Le Mans, 3 heures du matin…
… Un bruit enfle dans la ligne droite des stands, faisant naître des frissons sur notre peau de spectateurs à moitié endormis, usés par une journée aussi longue que riche en émotions. Ce bruit se précise : deux V8 américains, cravachés jusqu’à leurs limites. Déjà, nous apercevons la lueur des phares, et d’un coup, à l’instant où surgissent les deux bolides, le son devient direct, énorme, prégnant. Une Cobra est aux prises avec une GT40 !
Elles sont en appui dans cette terrible courbe, avalée à une vitesse inouïe à la limite d’une adhérence que la raison nous fait estimer précaire. Pas loin de mille chevaux martèlent la piste mythique, maltraitant des pneumatiques d’un autre âge guidés dans la mesure du possible par des suspensions à l’avenant. Les héros sont là. Anonymes pour la plupart, à mille lieues des primadonnas d’une Formule 1 devenue si étrangère aux histoires humaines… Eux, ces titans apocryphes, harnachés dans leurs sièges, combattant leurs montures rétives plus que ne faisant corps avec elles, nous font don d’une part de leur existence pour nous replonger dans un temps où le risque était tel que chaque pilote voyait statistiquement son espérance de vie diminuer dès qu’il prenait le volant.
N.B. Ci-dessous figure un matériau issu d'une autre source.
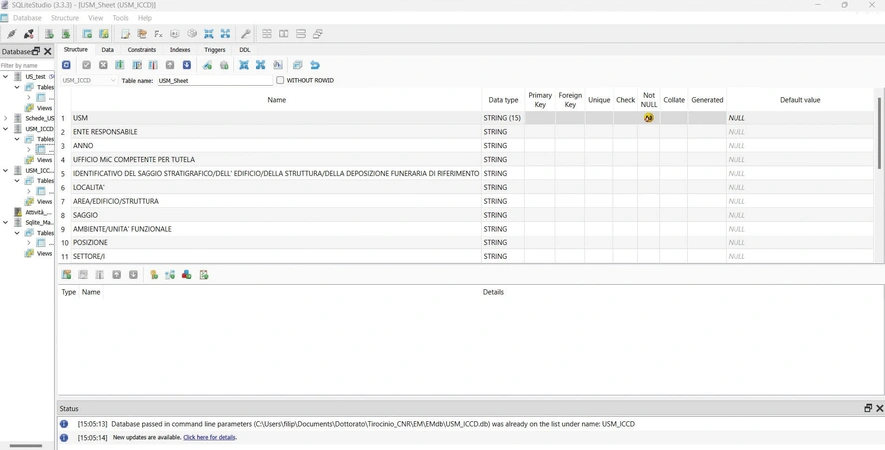
Task: Open the USM_ICCD database dropdown
Action: pyautogui.click(x=89, y=80)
« Le sport automobile est un sport dangereux, faisons en sorte que ça le reste » a un jour déclaré un chef d’écurie, forcément Anglais, à une époque où les lauriers de la gloire étaient aussi épineux que la Sainte-Couronne. Le public tiré de sa torpeur s’est dressé comme un seul homme, gagné par un émoi indescriptible. L’admiration, probablement. La peur, sans doute. Cette frousse qui étreint l’assistance lorsqu’un funambule sans filet réalise une prouesse acrobatique à quinze mètres du sol. Ce mélange aigre-doux et si culpabilisant de vouloir du spectacle, d’espérer même être le témoin de ce que l’on appellera pudiquement « un fait de course » et d’envisager que « son » champion nous éblouisse par ses trajectoires merveilleuses ou son contrôle magistral d’une ruade plus forte que les autres, assurant son indiscutable suprématie... Et la pertinence de votre dévolu sentimental ; foutue vanité.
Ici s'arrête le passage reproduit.